< Psalmen 38 >
1 Een psalm van David, om te doen gedenken. O HEERE! straf mij niet in Uw groten toorn, en kastijd mij niet in Uw grimmigheid.
Drottinn, ekki refsa mér, þótt þú sért reiður.
2 Want Uw pijlen zijn in mij gedaald, en Uw hand is op mij nedergedaald.
Örvar þínar standa í mér og hönd þín liggur þungt á mér.
3 Er is niets geheels in mijn vlees, vanwege Uw gramschap; er is geen vrede in mijn beenderen, vanwege mijn zonde.
Vegna reiði þinnar er ég sjúkur maður, heilsa mín er farin vegna synda minna.
4 Want mijn ongerechtigheden gaan over mijn hoofd; als een zware last zijn zij mij te zwaar geworden.
Syndir mínar líkjast flóði sem færir mig í kaf, eins og byrði sem ég kikna undan.
5 Mijn etterbuilen stinken, zij zijn vervuild, vanwege mijn dwaasheid.
Ólykt leggur af sárum mínum – það er drep í þeim.
6 Ik ben krom geworden, ik ben uitermate zeer nedergebogen; ik ga den gansen dag in het zwart.
Ég er ráðþrota vegna synda minna. Ég ráfa um í angist liðlangan daginn.
7 Want mijn darmen zijn vol van een verachtelijke plage, en er is niets geheels in mijn vlees.
Lendar mínar brenna af sviða og líkami minn er helsjúkur.
8 Ik ben verzwakt, en uitermate zeer verbrijzeld; ik brul van het geruis mijns harten.
Máttur minn er þrotinn og ég er örvæntingu nær.
9 HEERE! voor U is al mijn begeerte; en mijn zuchten is voor U niet verborgen.
Drottinn, ég þrái bót á meini mínu! Þú heyrir kvein mín og andvörp.
10 Mijn hart keert om en om, mijn kracht heeft mij verlaten; en het licht mijner ogen, ook zij zelven zijn niet bij mij.
Hjartað hamast í brjósti mér, kraftar mínir búnir og sjónin dvín.
11 Mijn liefhebbers en mijn vrienden staan van tegenover mijn plage, en mijn nabestaanden staan van verre.
Ástvinir mínir og góðir grannar forðast sjúkdóm minn og böl og frændur mínir eru á bak og burt.
12 En die mijn ziel zoeken, leggen mij strikken; en die mijn kwaad zoeken, spreken verdervingen, en zij overdenken den gansen dag listen.

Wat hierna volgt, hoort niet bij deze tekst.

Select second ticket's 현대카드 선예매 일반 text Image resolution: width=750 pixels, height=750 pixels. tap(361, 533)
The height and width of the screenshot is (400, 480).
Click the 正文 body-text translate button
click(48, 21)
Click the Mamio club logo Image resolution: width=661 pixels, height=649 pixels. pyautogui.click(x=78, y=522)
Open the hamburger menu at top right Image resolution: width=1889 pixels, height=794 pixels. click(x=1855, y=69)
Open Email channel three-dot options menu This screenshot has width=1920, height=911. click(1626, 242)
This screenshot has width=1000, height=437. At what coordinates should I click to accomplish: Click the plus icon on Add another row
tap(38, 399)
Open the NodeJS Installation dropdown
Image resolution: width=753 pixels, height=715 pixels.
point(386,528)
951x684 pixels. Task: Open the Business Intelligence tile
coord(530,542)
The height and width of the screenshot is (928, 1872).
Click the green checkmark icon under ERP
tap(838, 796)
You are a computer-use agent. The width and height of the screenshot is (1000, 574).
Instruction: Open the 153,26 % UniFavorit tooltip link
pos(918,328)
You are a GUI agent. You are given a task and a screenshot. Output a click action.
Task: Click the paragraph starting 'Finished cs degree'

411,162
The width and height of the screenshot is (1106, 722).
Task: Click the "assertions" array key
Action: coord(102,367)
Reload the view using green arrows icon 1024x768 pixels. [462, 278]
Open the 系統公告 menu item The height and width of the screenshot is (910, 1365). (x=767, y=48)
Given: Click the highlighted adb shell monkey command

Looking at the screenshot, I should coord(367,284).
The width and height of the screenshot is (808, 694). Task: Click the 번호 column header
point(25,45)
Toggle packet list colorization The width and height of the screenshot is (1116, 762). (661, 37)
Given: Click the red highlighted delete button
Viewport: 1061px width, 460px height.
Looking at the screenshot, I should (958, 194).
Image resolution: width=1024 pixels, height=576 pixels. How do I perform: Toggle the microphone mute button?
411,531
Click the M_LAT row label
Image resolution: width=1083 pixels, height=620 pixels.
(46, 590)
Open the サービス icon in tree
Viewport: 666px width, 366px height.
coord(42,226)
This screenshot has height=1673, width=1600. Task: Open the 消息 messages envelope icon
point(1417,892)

Óvinir mínir sæta færis að drepa mig. Liðlangan daginn sitja þeir á svikráðum, brugga mér banaráð.
13 Ik daarentegen ben als een dove, ik hoor niet, en als een stomme, die zijn mond niet opendoet.
En illráð þeirra verka ekki á mig!
14 Ja, ik ben als een man, die niet hoort, en in wiens mond geen tegenredenen zijn.
Ég virði þá ekki viðlits. Áform þeirra rætast ekki,
15 Want op U, HEERE! hoop ik; Gij zult verhoren, HEERE, mijn God!
því að ég vona á þig, Drottinn, Guð minn. Kom þú og vernda mig.
16 Want ik zeide: Dat zij zich toch over mij niet verblijden! Wanneer mijn voet zou wankelen, zo zouden zij zich tegen mij groot maken.
Þaggaðu niður í þeim sem hlæja að óförum mínum.
17 Want ik ben tot hinken gereed, en mijn smart is steeds voor mij.
Ég er að falli kominn og angist mín er enn hin sama.
18 Want ik maak U mijn ongerechtigheid bekend, ik ben bekommerd vanwege mijn zonde.
Ég játa syndir mínar og iðrast þess sem ég hef gert.
19 Maar mijn vijanden zijn levende, worden machtig; en die mij om valse oorzaken haten, worden groot.
En ofsóknum óvina minna linnir ekki og heift þeirra minnkar ekki. Þeir hata mig án ástæðu.
20 En die kwaad voor goed vergelden, staan mij tegen, omdat ik het goede najaag.
Þeir launa mér gott með illu, hata mig fyrir góðverk mín.
21 Verlaat mij niet, o HEERE, mijn God! wees niet verre van mij.
Yfirgefðu mig ekki, Drottinn. Vík ekki frá mér!
22 Haast U tot mijn hulp, HEERE, mijn Heil!
Komdu skjótt og hjálpaðu mér, þú frelsari minn!